10Le choix du PDG de négocier uniquement avec la CGT peut s’expliquer par plusieurs raisons.
11Aux dernières élections professionnelles (de 1946), la CGT Renault a obtenu plus de 90 % des suffrages exprimés du collège ouvriers et employés et plus de 50 % du collège agents de maîtrise et techniciens [15]. Elle revendique 20 000 adhérents en 1947, chiffre à rapporter aux 37 000 salariés que compte la Régie Renault (dont 83 % sur le seul site de Billancourt) [16]. Au-delà de cette puissance, elle bénéficie de très bonnes relations avec le PDG de l’entreprise. Ce dernier, dès la première réunion, souligne que, malgré des désaccords, « les deux parties ont toujours eu un point en commun, développer la production » [17]. La puissance de cette organisation syndicale apparaît plus encore si l’on regarde au-delà de Renault. Le ministre du Travail Ambroise Croizat [18], membre du Parti communiste, est le secrétaire général de la Fédération des Métaux, fédération de la CGT dont relèvent les entreprises automobiles.

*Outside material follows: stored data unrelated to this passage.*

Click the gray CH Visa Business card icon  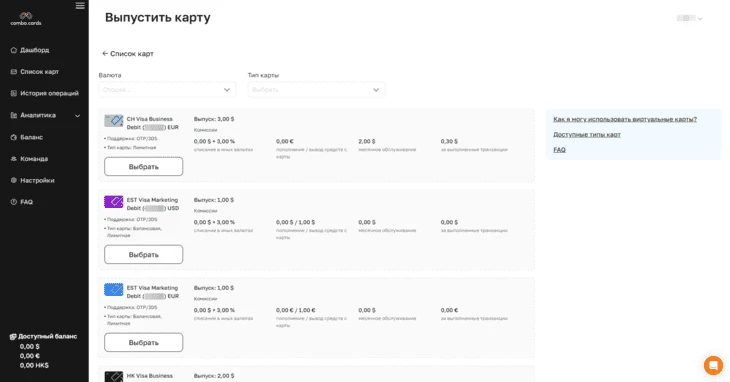pos(114,121)
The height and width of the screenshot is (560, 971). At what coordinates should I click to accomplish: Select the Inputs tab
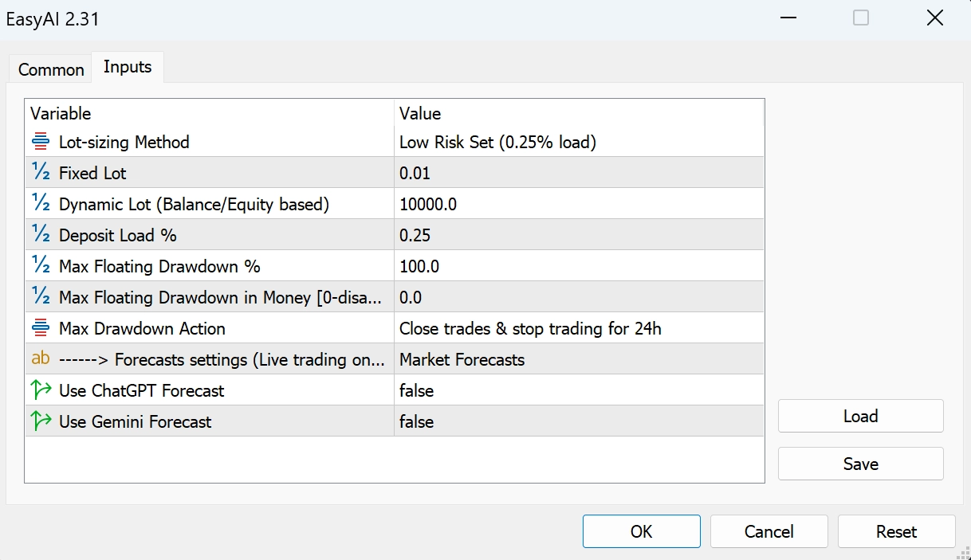coord(128,67)
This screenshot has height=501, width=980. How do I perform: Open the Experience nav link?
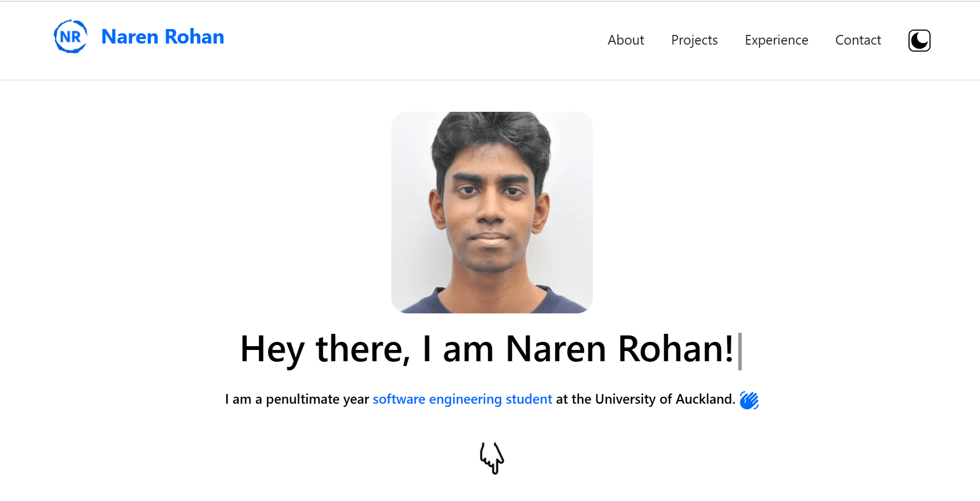[776, 40]
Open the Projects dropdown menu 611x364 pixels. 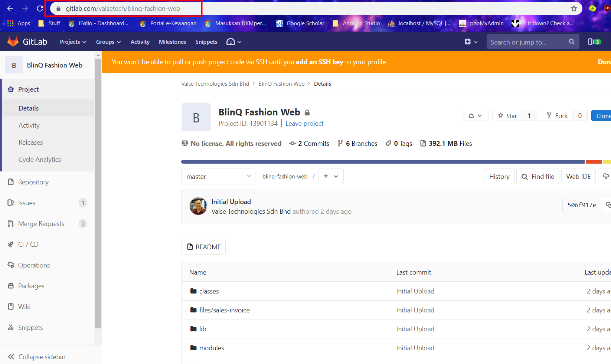73,42
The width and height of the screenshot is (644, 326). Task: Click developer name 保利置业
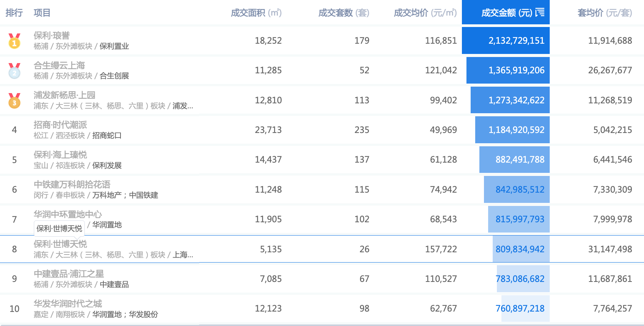(114, 46)
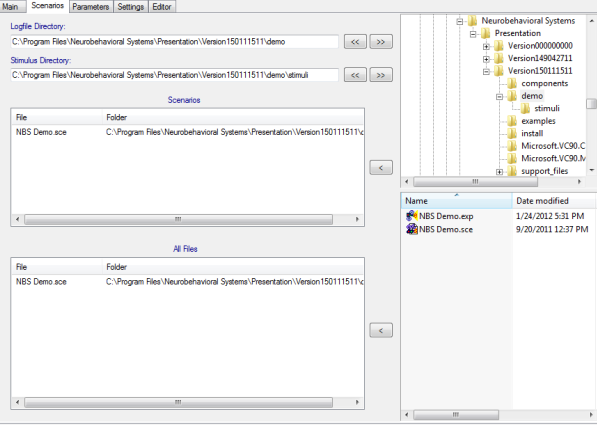Click the << button beside Logfile Directory

355,42
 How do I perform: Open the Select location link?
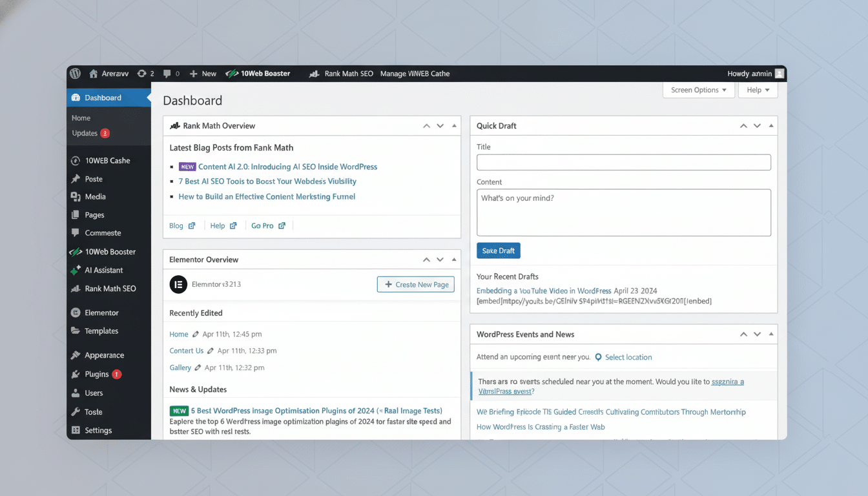coord(629,357)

12Cependant la position d’Ambroise Croizat, et plus généralement de la CGT, n’est pas facile. Paul Ramadier, lorsqu’il est arrivé à la tête du gouvernement en janvier 1947, a fait de la lutte contre l’inflation [19] l’une de ses priorités : « la première réforme sociale, la mesure de salut public, c’est la baisse des prix » [20]. Il faut dire que cette inflation a atteint 64 % au cours de l’année 1946. Or l’un des moyens de cette lutte est le contrôle des salaires. Mis en place pendant la guerre, il a été maintenu, aussi bien pour les entreprises publiques que privées (et le sera jusqu’à la loi du 11 février 1950) [21]. C’est le ministre du Travail qui fixe, par catégorie, les salaires minima et maxima. Et si, à plusieurs reprises, le niveau des salaires maxima sera revu à la hausse par le ministre, l’importante inflation et le retard de ces mises à niveau ont débouché sur une forte érosion du pouvoir d’achat. Une note interne du ministère du Travail de février 1947 indique que « le pouvoir d’achat actuel est de 40 % plus faible que celui de 1939 » [22]. En mai 1947, le niveau de vie ouvrier, qui, de 60 % au moment de la Libération, était remonté à 85 % en mai 1945, n’atteint plus que la moitié du niveau d’avant-guerre [23]. Si l’on s’intéresse plus précisément aux ouvriers de la métallurgie parisienne, leur pouvoir d’achat a perdu 25 % entre janvier 1945 et mai 1947 [24].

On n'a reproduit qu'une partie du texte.